I remember all those times you used to tell me not to read when i was eating, when you noticed the quirks of my handwriting and pointed out all that you didn't like, so that i had an especially neat handwriting reserved just for you. I regret never having written to you ever since coming to BITS because it makes me feel guilty of assuming you weren't there anymore even before you went away. And i know you would be heartbroken to see this scrawl i write with now. I miss the books you used to give, with your name signed in and the date, i miss the fervour with you recited poems, i miss the times you asked me to sing bansiya bajavat, i miss the times you used to call me Sushmita.

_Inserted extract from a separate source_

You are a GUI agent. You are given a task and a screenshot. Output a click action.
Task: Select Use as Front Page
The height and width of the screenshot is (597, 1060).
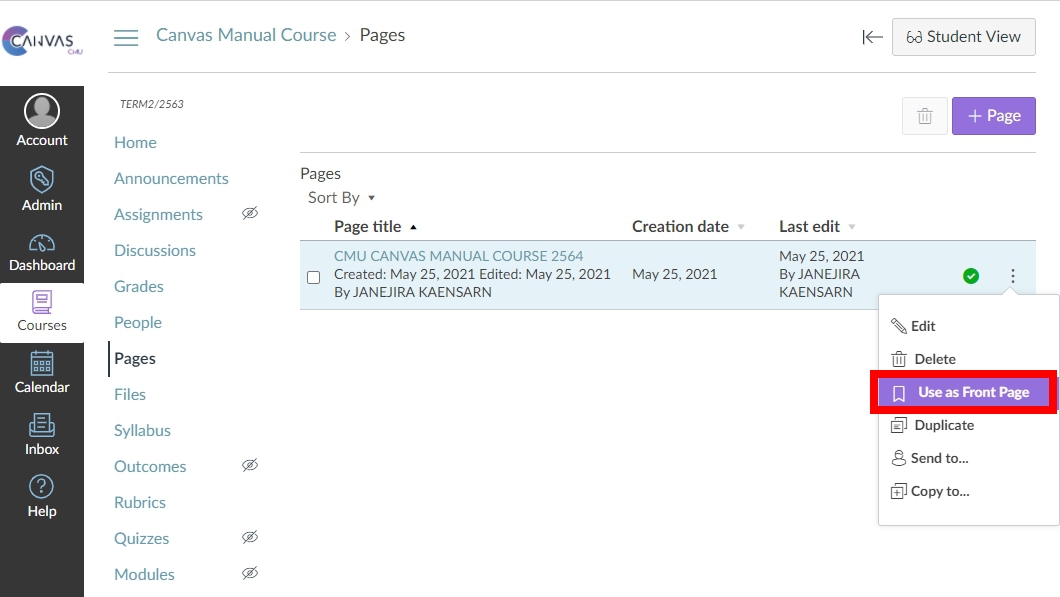[964, 392]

You took us to Indrukh once, and there you became a kid once again, as you were so many years ago, and now i think of all these things, and i become a kid too, hopping, skipping and running in our garden, climbing the mango tree and playing pretend games with myself. Remember what Jimmy had written on the front wall of the house? And how angry you had gotten. I would have said pissed off but i know you wouldn't have approved. I remember your big black umbrella and the place it used to hang every day of the year. When i started taking the bus to school, you used to take me to the bus stop and bring me back all of standards three and four. Your stories about the Ramayan and Mahabharat. There are people i meet who remind me of you because they have certain eccentricities you had. Your training about not wasting water and electricity. Every comment you made after reading my poems - all of them, the ones i wrote when i was five, and the ones when i was fifteen, your criticism of the articles i wrote. I savour all of it, because its all part of who i am now, and that part is all because of you.